Getting the Best from the Index Tuning Wizard
July 27, 2000
The Index Wizard is a handy tool shipped as part of the SQL 7 Profiler that can analyze a set of SQL queries and suggest index changes that could improve their performance. Here I will take a look at how to get the best results out of it.
How The Wizard Works
You need to point the Wizard at a copy of your database, "feed" the Index Wizard with a "Workload" file (which is a set of representative SQL commands that are used against the database you wish to tune) and just let it go. The Wizard examines the queries in the workload file and tries to determine if indexing changes would improve their performance.
Building A Workload File
If you are developing a new database, then what these "representative" commands are may well be guesswork, and if SQL queries are generated on the fly by web clients for instance, there may be infinite variations of SQL queries that can be run--in this case you have to make an educated guess. With other applications all your queries may be controlled through a small set of stored procedures, you just need to fabricate calls to these SPs with some "representative" parameters.

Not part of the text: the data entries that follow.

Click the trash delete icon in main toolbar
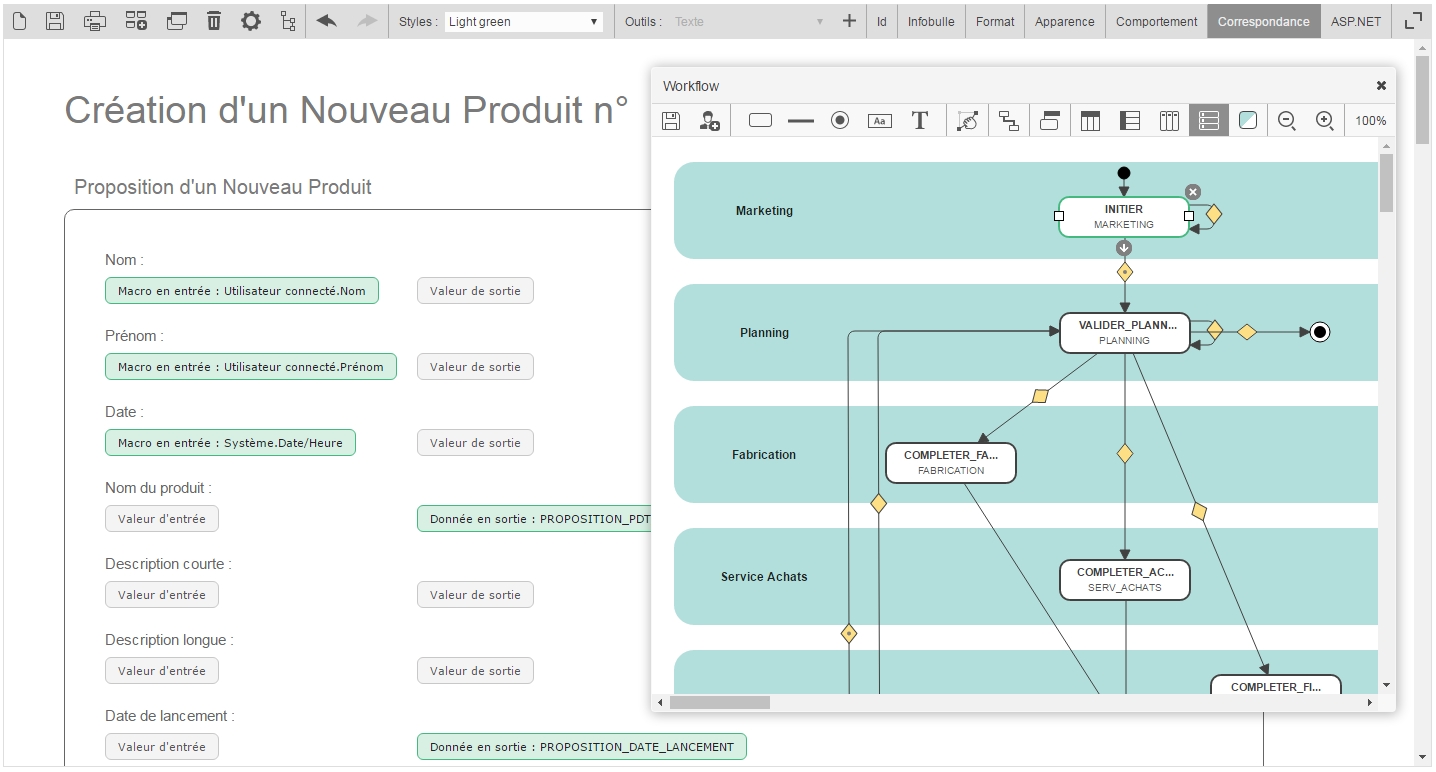pyautogui.click(x=214, y=21)
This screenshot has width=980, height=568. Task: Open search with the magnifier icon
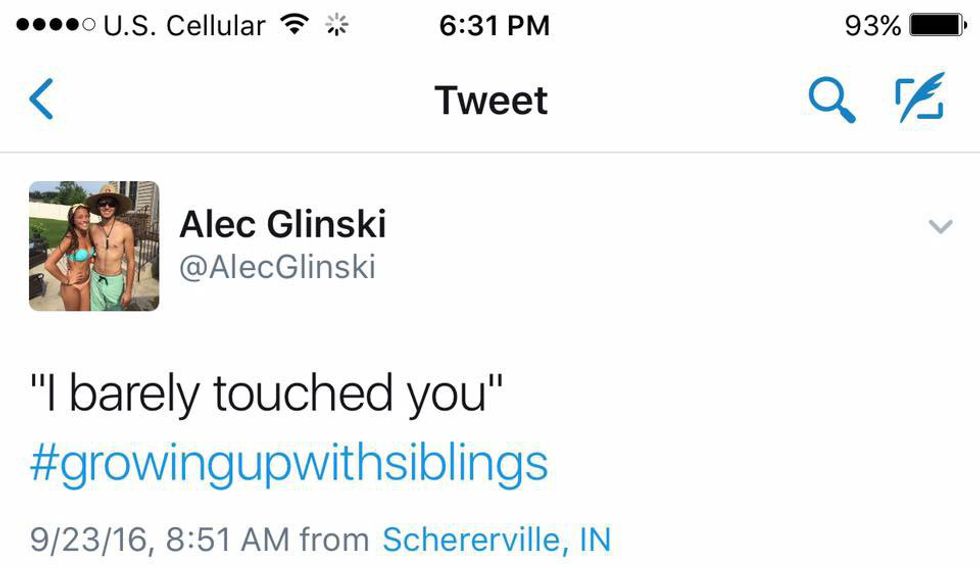[x=831, y=100]
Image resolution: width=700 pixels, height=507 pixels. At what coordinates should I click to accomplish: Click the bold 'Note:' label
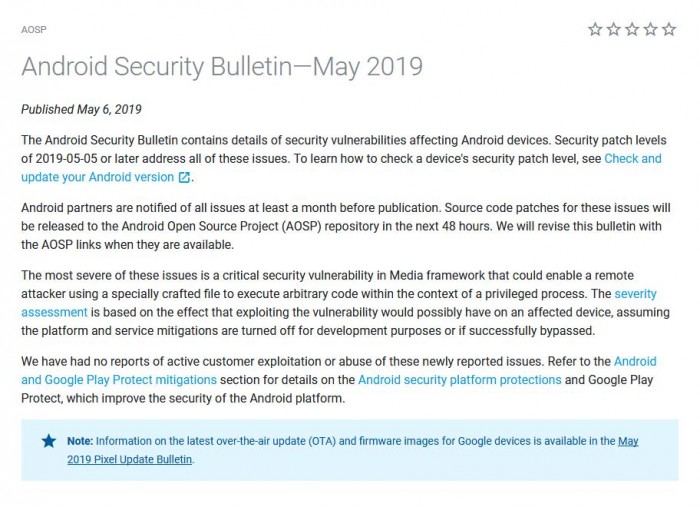pos(80,441)
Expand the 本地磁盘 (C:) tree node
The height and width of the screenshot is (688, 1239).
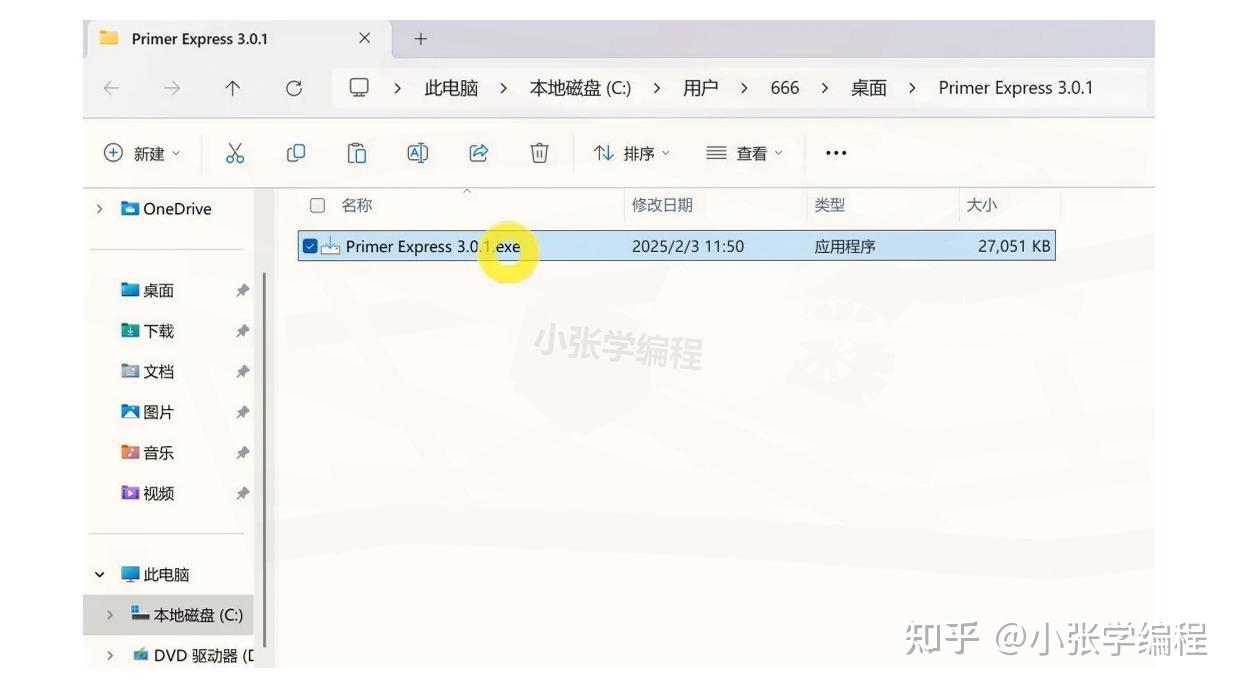point(112,616)
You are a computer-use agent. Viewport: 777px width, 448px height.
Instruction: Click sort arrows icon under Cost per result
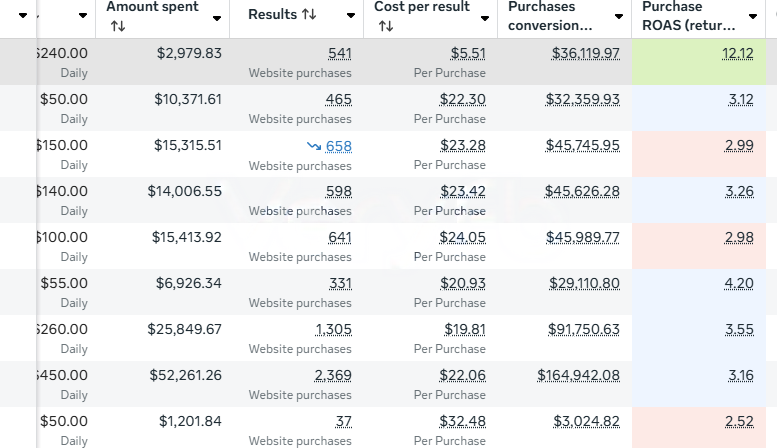click(x=385, y=26)
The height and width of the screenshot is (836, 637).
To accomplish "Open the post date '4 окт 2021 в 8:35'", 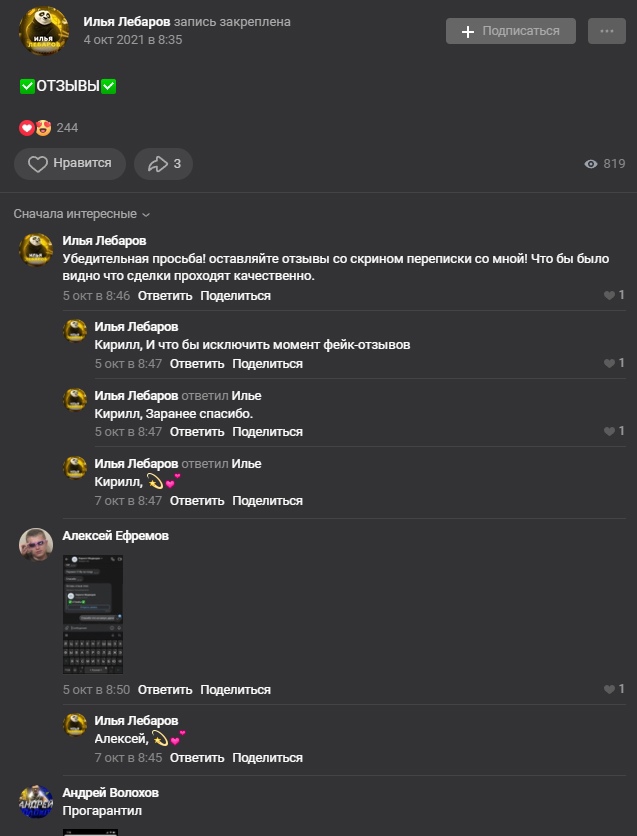I will pyautogui.click(x=133, y=40).
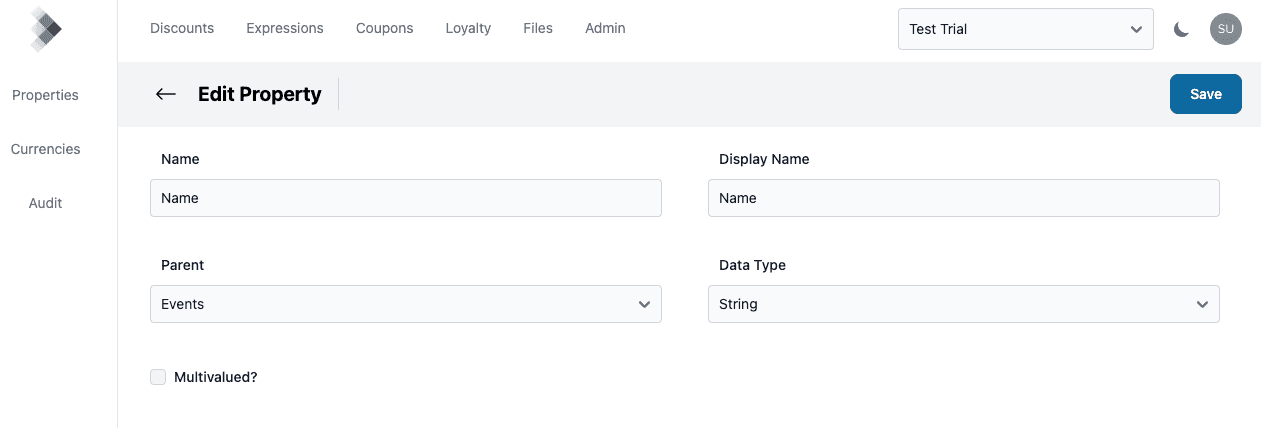Open Audit in the sidebar

pos(45,203)
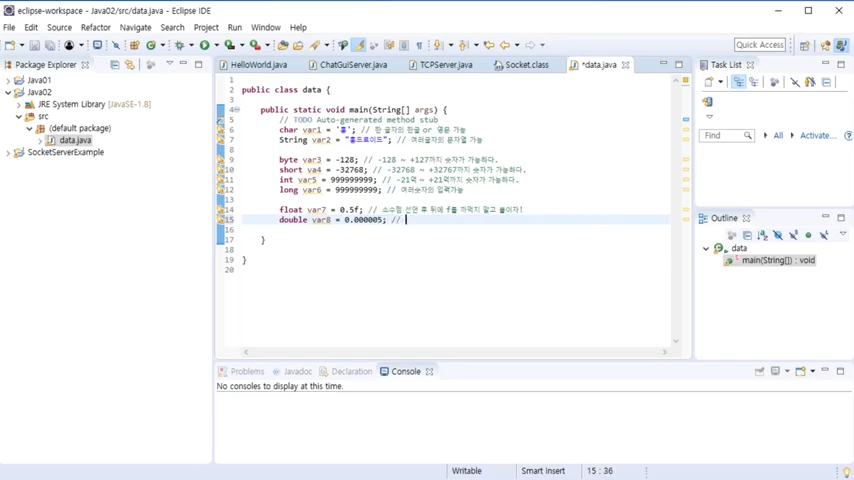
Task: Click the Run button in the toolbar
Action: 204,45
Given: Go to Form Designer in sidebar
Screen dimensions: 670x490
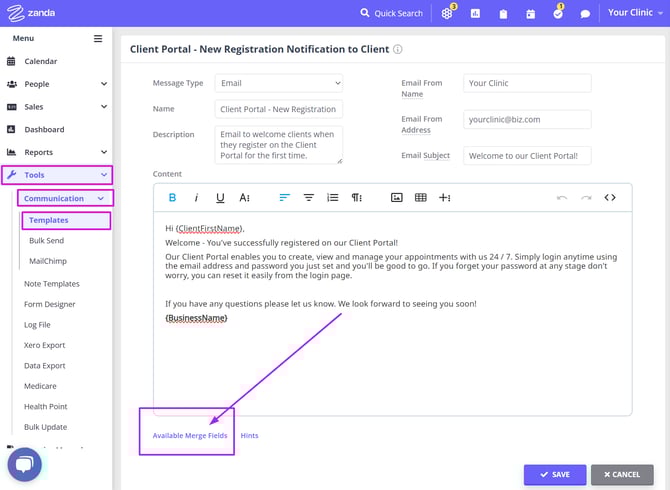Looking at the screenshot, I should (x=50, y=304).
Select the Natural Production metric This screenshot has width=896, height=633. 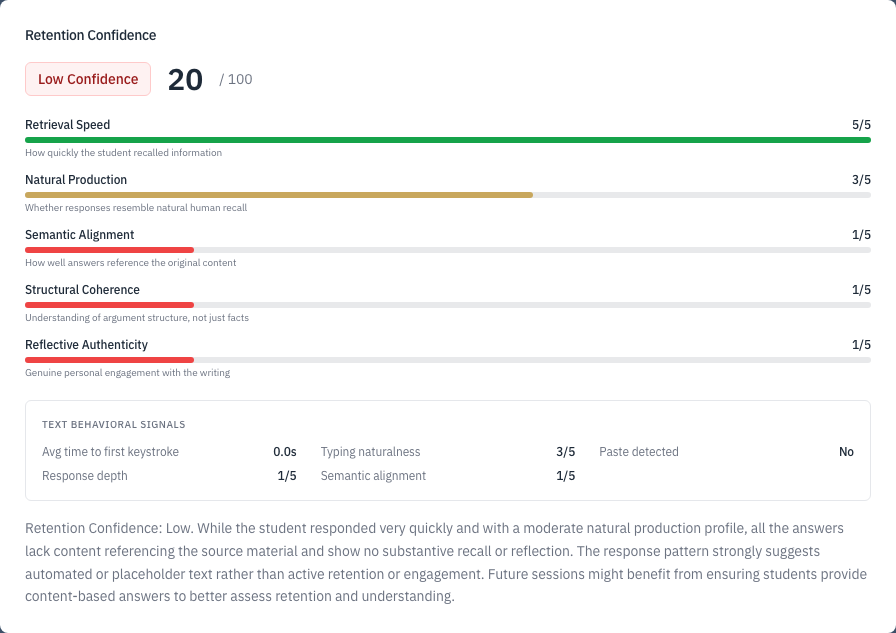[x=76, y=179]
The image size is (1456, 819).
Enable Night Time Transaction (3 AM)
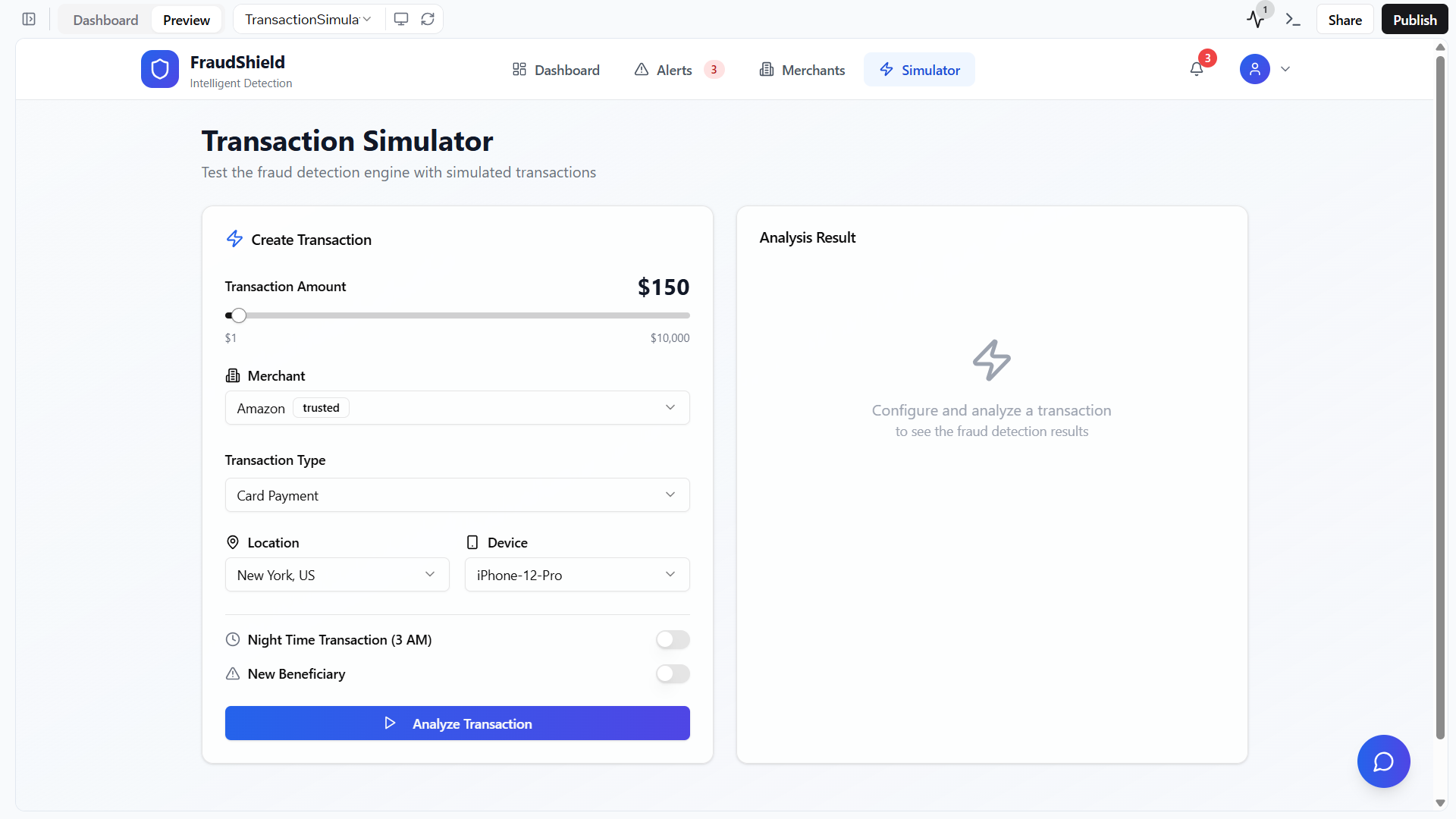pyautogui.click(x=673, y=639)
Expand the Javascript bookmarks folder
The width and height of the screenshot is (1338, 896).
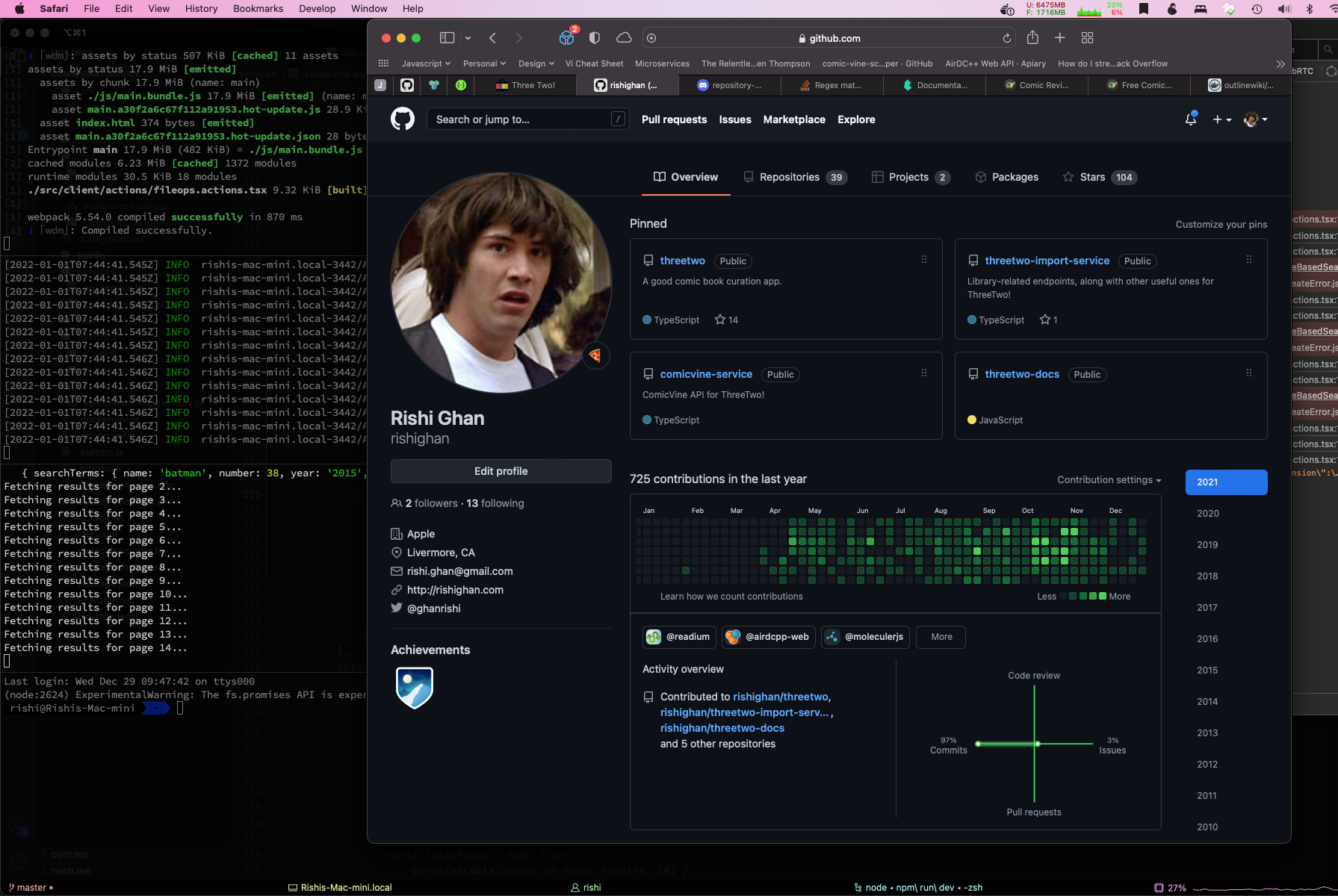tap(426, 63)
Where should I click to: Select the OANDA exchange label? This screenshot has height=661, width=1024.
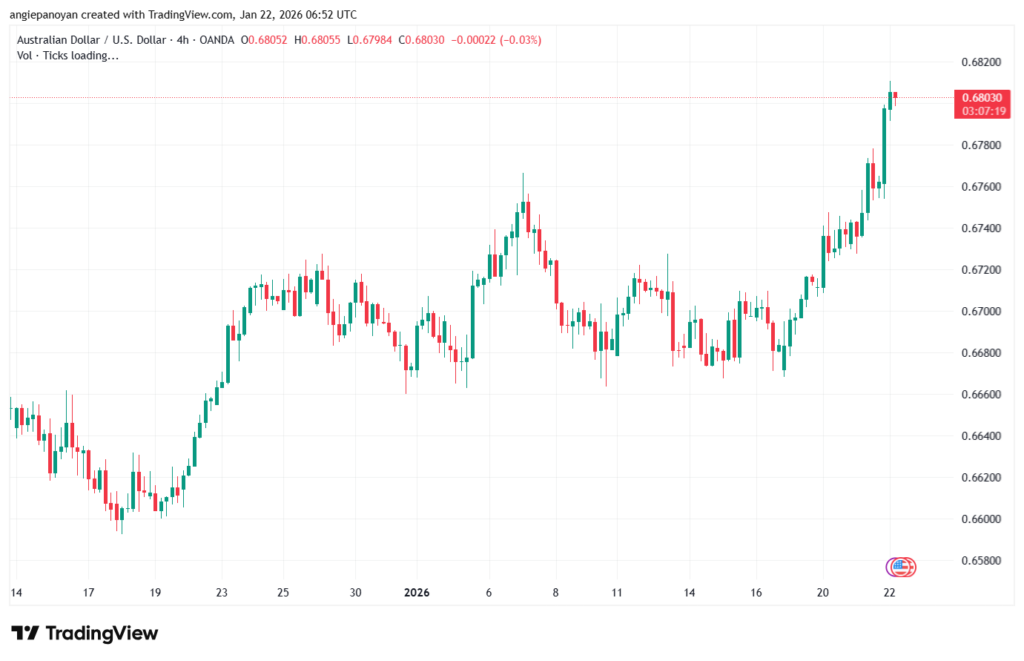[x=216, y=40]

With live systems the problem of getting a workload file pretty much goes away, SQL profilers tracing function will create one for you--just point Profiler at the live database and let it record some actual user queries. Don't forget to add the database ID in the filters section (simply run "SELECT DB_ID()" in the relevant database to find out it's ID) to exclude queries for other databases--you can also cut out all the "connection" info in order to keep you trace file small.
Running The Wizard
As a matter of preference I always run profiler on a remote machine and store the output in a .trc file on my remote machine, minimizing load on the SQL Server. This is particularly important in live environments as you want to add as little overhead on a live server as possible.
Once I have my workload file I need to run the Index Tuning wizard against the database. Again, to minimize impact on live servers, I always do this on a development machine with an up to date copy of any live database I have run my workload against. Index Wizard works on a "Logical IO" basis, which is not really machine dependant, so it does not matter if the development machine's hardware spec is different to the live one.
The Wizard will recommend a number of indices to you, many of which will be in place already, and can generate a script to create new indexes for you, which should be saved to disk for later us. If you require, the Wizard can generate any new indexes for you on the spot, or schedule the job for a quieter time.
Dealing With The Output
Amongst other things, the Wizard will show you the "Top 100" queries that if it thinks will benefit most from implementing its recommendations, and let's you save them to a SQL file. I suggest you do save the queries, as they can come in handy later on.
It will also ask you if you want to put the new indices in place straight away--I usually say "Yes" to this, because I am usually running the Wizard on a development database. Once the new indexes are created, I can now compare "Head to Head" the copy database (with the new indexes) against the live database (or another copy of it)
This is where the "most improved" queries that we saved earlier come in handy--I compare the query plan and for the queries on each copy of the database, or run the queries in each database to get a feel for actual time improvements (Needless to say, don't run any updating queries against your live database)
Once I have convinced myself that the Wizard's recommendations are worthwhile I can then plan out their implementation in the Live environment. I don't always assume that they are worthwhile--I will tell you why later.
Hints And Tips
It's tempting to get as large as possible a workload file to make your testing more "representative", but I suggest you do not do this for the following reasons:
If you really want to process against larger data sets, I suggest you split them up into smaller sections and aggregate the results.
Remember that an additional index can speed up many operations, but may also slow down any insert, update and delete queries (because the new indes also needs to be kept up to date) You have to consider this before adding an index. If the wizard says that it's suggested index will speed up retrieval by a huge amount, but you mostly insert to this table, it might not be such a good idea to add the index after all.
Remember also that the usage profile of your database may change throughout the day--maybe you add data to the tables throughout the working day but produce batch reports during the evenings. More indexes will favour batch reporting at the expense of data collection, but I would say that it's often more important to reduce transaction times during the data collection stage. During the day your users are sitting waiting for things to happen, but you have the whole night to produce those reports.
The wizard defaults to considering indices that can have up to 16 columns. It's generally recommended to keep indexes as narrow as possible though, and I usually reduce this setting under the "Advanced" tab.
If the wizard suggests an index that will shave a tiny fraction of a query that already seems to go blindingly fast, don't discount it simply because you cannot actually see the improvement--when you have multiple concurrent users these tiny savings really can add up.
One Final Thought
If adding an index is the cure, is the absence of an index the real problem? It could be the query itself that needs tuning, or it could be that your database's structure is not as efficient as it could be. I have often found that the Wizard's results have revealed a more fundamental flaw than a missing index, and you should always consider this possibility.